The Dublin-based – but Japanese-owned – company also disclosed in its latest annual report, filed with the Companies Registration Office in recent days, that its long-standing executive chairman David McCann and finance director Tom Murphy, shared €7.46 million in exit payments as they left the company last year.
The loss for 2020 compared with an almost €20 million profit for the previous year. It was driven as the Fyffes took a €62.8 million impairment charge against its Canadian mushrooms assets before selling the unit, called Highline Produce Ltd, to its immediate parent Summit Fresh Produce Ltd for a nominal one Canadian dollar.
Tokyo-based conglomerate Sumitomo bought Fyffes four years ago in a €751 million deal, ending the company's 35 years on the Irish stock market. The Japanese group holds the investment through Summit Fresh Produce.
Fyffes, best known for its banana, melon and pineapple distribution operations, ventured into the North American mushroom business in April 2016 through its acquisition of Highline Produce in a deal that was worth the equivalent of €97.7 million at the time. It followed up months later with the €40 million purchase of another Canadian firm, All Seasons Mushroom, and carried out further deals growing the business under Sumitomo.
‘Fundamentally different’
A spokeswoman for Fyffes said that a subsequent review of the mushroom business determined that it should be managed separately as it is “fundamentally different” to the tropical fresh produce operation, “requiring a different approach to farming, production, financing and marketing”.

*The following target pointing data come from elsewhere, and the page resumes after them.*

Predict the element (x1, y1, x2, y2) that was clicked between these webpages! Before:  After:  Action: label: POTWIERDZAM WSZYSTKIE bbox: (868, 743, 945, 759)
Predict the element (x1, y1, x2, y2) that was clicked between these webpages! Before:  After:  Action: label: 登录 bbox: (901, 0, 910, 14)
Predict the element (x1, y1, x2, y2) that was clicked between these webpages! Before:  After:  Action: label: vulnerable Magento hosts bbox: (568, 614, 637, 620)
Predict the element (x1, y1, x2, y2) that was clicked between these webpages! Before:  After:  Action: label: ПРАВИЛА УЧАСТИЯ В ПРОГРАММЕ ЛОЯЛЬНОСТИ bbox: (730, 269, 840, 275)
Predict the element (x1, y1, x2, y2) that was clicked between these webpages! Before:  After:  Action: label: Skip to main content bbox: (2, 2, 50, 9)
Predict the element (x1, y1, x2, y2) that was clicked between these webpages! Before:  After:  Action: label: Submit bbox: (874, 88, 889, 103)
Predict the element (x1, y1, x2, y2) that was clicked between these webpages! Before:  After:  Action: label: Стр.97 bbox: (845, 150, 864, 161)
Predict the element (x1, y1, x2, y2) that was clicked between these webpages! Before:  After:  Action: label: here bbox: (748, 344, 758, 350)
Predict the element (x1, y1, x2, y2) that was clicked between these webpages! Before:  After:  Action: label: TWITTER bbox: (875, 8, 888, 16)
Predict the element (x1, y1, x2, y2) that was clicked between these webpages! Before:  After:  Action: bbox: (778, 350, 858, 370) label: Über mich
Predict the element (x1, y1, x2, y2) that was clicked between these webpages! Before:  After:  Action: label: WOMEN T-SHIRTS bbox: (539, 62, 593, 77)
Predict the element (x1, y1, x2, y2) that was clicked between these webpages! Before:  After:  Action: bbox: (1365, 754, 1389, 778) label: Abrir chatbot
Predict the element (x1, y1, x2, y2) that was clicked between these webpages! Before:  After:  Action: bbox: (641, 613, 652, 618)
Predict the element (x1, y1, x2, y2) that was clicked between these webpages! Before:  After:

Some €147.3 million of Highline loans to Fyffes subsidiaries were repaid in March 2021, according to the company. Separate accounts for Summit show that it pumped 189.7 million Canadian dollars (€127.2 million) into Highline around the same time, having received a capital injection from a Cayman-based company higher up the corporate tree.
Fyffes said that its US melon unit was most severely affected by the onset of the Covid-19 crisis last year, as it coincided with a key part of the import season from Guatemala and Honduras in Central America. A slump in demand for melons resulted in "significant levels of dumping in both production regions but also in the US", it said. The group booked a €21.3 million impairment charge against this business last year.
In addition, it took a €35 million hit against a European banana distribution, “reflecting in particular the loss of certain key customers and more uncertain trading conditions”.
Mr McCann retired as executive chairman of Fyffes in July last year, with Helge Sparsoe, a former chief operating officer with rival Chiquita, joining the company as chief executive.
Mr McCann, the grandson of Charles McCann – who laid the foundations for the group when he opened a fruit and vegetable shop in Dundalk in 1902 – joined Fyffes in 1985. Mr Murphy joined the group in 1990 and held a number of senior accounting roles before being appointed to the board as finance director in 2007. He resigned last November.